# PROBLEM DESCRIPTION
Apart from the images, every record here needs to be copied exactly.

# DATA EXTRACT
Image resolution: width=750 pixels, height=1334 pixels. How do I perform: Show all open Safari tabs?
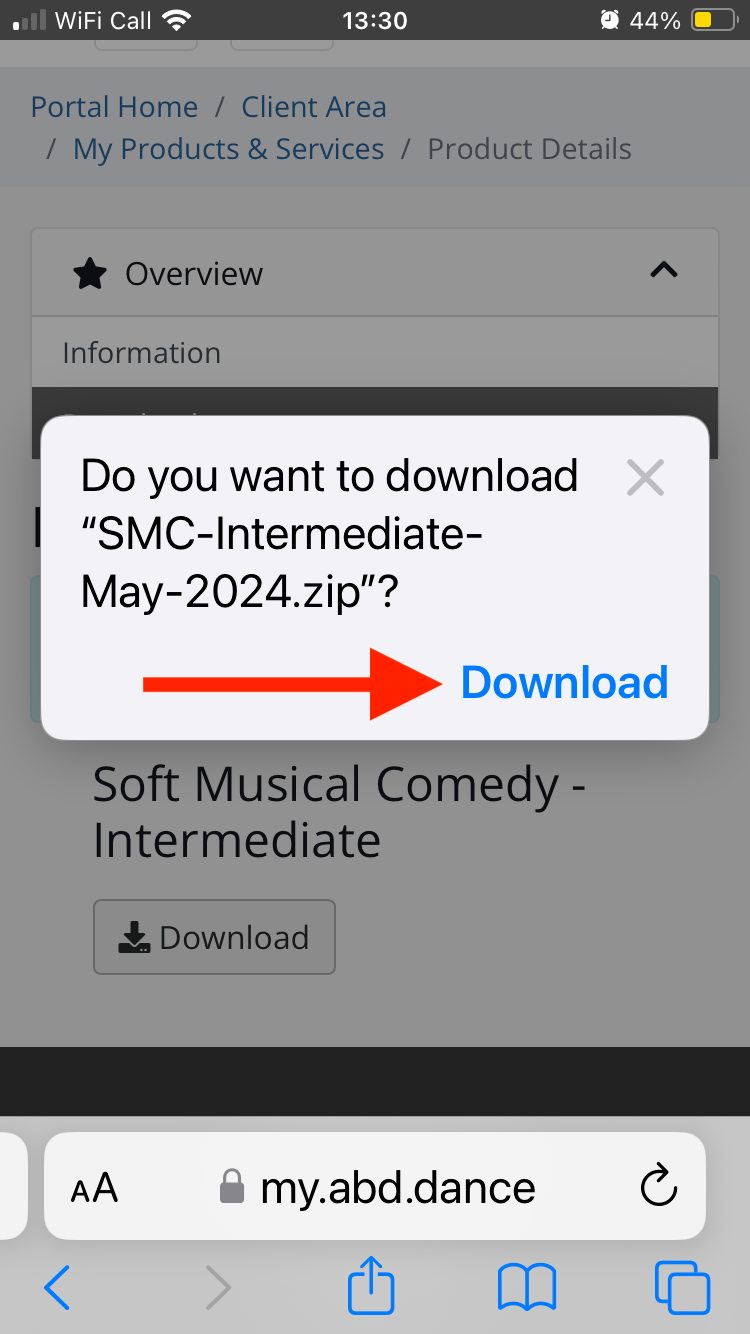(x=682, y=1287)
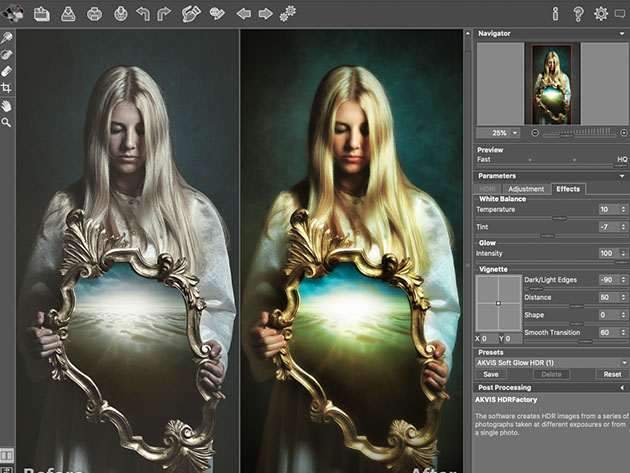Expand the Post Processing section
Image resolution: width=630 pixels, height=473 pixels.
[x=622, y=387]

# WRITTEN RESPONSE
Image resolution: width=750 pixels, height=1334 pixels. How do I perform: Show all open Safari tabs?
(x=682, y=1287)
Expand the Post Processing section
Image resolution: width=630 pixels, height=473 pixels.
[x=622, y=387]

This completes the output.